At times the dangers to your ears are clear: the roaring jet engine next to your ears or the bellowing equipment on the factory floor. When the dangers are logical and intuitive, it’s easy to get people on board with pragmatic solutions (which usually include wearing earplugs or earmuffs). But what if your ears could be harmed by an organic substance? After all, if something is organic, doesn’t that mean it’s good for you? How could something that’s organic be equally as bad for your ears as loud noise?

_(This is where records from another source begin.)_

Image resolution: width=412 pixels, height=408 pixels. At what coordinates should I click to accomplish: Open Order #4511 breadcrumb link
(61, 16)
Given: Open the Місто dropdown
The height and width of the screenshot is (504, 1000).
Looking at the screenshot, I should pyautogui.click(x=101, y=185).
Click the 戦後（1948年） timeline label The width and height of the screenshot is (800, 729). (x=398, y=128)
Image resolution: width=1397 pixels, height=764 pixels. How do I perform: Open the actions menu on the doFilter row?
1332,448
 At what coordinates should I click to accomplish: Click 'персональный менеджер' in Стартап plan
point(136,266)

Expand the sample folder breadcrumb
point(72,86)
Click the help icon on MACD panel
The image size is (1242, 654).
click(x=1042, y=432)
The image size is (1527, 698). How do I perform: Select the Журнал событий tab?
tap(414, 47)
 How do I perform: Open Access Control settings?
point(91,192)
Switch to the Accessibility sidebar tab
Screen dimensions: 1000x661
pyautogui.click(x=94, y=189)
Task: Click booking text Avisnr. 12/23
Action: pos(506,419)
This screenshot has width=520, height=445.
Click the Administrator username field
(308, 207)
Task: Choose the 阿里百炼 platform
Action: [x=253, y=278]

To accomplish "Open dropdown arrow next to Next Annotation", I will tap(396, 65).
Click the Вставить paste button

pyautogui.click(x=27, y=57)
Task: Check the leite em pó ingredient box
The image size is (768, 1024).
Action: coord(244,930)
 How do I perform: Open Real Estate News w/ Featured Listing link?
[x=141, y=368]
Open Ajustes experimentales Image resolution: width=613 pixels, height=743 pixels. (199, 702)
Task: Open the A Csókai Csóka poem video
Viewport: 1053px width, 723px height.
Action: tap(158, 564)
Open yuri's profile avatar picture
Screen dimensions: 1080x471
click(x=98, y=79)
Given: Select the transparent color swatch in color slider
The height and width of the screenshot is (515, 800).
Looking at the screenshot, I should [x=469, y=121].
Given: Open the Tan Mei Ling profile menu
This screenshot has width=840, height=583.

You Probably Won’t Want to Eat This Organic Substance
To clarify, these organic substances are not something you can pick up at the produce department of your supermarket nor would you want to. According to recent (and some not-so-recent) research published by European scholars, chemicals called organic solvents have a strong chance of injuring your hearing even with very little exposure. It’s important to note that, in this situation, organic doesn’t make reference to the kind of label you see on fruit at the supermarket. In fact, marketers use the positive connections we have with the word “organic” to get us to buy products with the suggestion that it’s good for you (or at the very least not bad for you). The word organic, when pertaining to food indicates that the growers didn’t use particular chemicals. The term organic, when related to solvents, is a chemistry term. Within the discipline of chemistry, the word organic represents any compounds and chemicals that contain bonds between carbon atoms. Carbon can create a high number of molecules and consequently practical chemicals. But that doesn’t mean they’re not potentially harmful. Each year, millions of workers are exposed to the hazards of hearing loss by handling organic solvents.
Organic Solvents, Where do You Come Across Them?
Some of the following items have organic solvents:
- Degreasing chemicals
- Cleaning supplies
- Varnishes and paints
- Adhesives and glue
You get the point. So, here’s the question, will your hearing be harmed by painting or even cleaning?
Hazard Related to Organic Solvents
The more you’re subjected to these substances, based on recent research, the higher the corresponding dangers. So when you clean your house you will probably be okay. The most potent risk is to those with the highest degree of contact, in other words, factory workers who produce or use organic solvents on a commercial scale. Ototoxicity (toxicity to the auditory system), has been shown to be connected to subjection to organic substances. This has been demonstrated both in laboratory experiments involving animals and in experiential surveys involving actual people. Subjection to the solvents can have a negative effect on the outer hair cells of the ear, resulting in loss of hearing in the mid-frequency range. Unfortunately, the ototoxicity of these solvents isn’t well known by company owners. An even smaller number of workers know about the hazards. So those employees don’t have standardized protocols to protect them. All workers who deal with solvents could have hearing examinations regularly and that would be really helpful. These hearing examinations would be able to detect the very earliest indications of hearing loss, and workers would be able to respond accordingly.
You Can’t Just Quit Your Job
Regular Hearing assessments and limiting your exposure to these compounds are the most frequent recommendations. But first, you have to be mindful of the risks before you can follow that advice. It’s easy when the dangers are well known. It’s obvious that you should take safeguards to protect against the noise of the factory floor and any other loud noises. But it isn’t so easy to convince employers to take precautions when there is an invisible threat. Fortunately, as researchers raise more alarm bells, employers and employees alike are starting to make their workplaces a little bit less dangerous for everyone. For the time being, it’s a smart strategy to only work with these products in a well-ventilated place and to wear masks. It would also be a smart plan to get your ears examined by a hearing care specialist.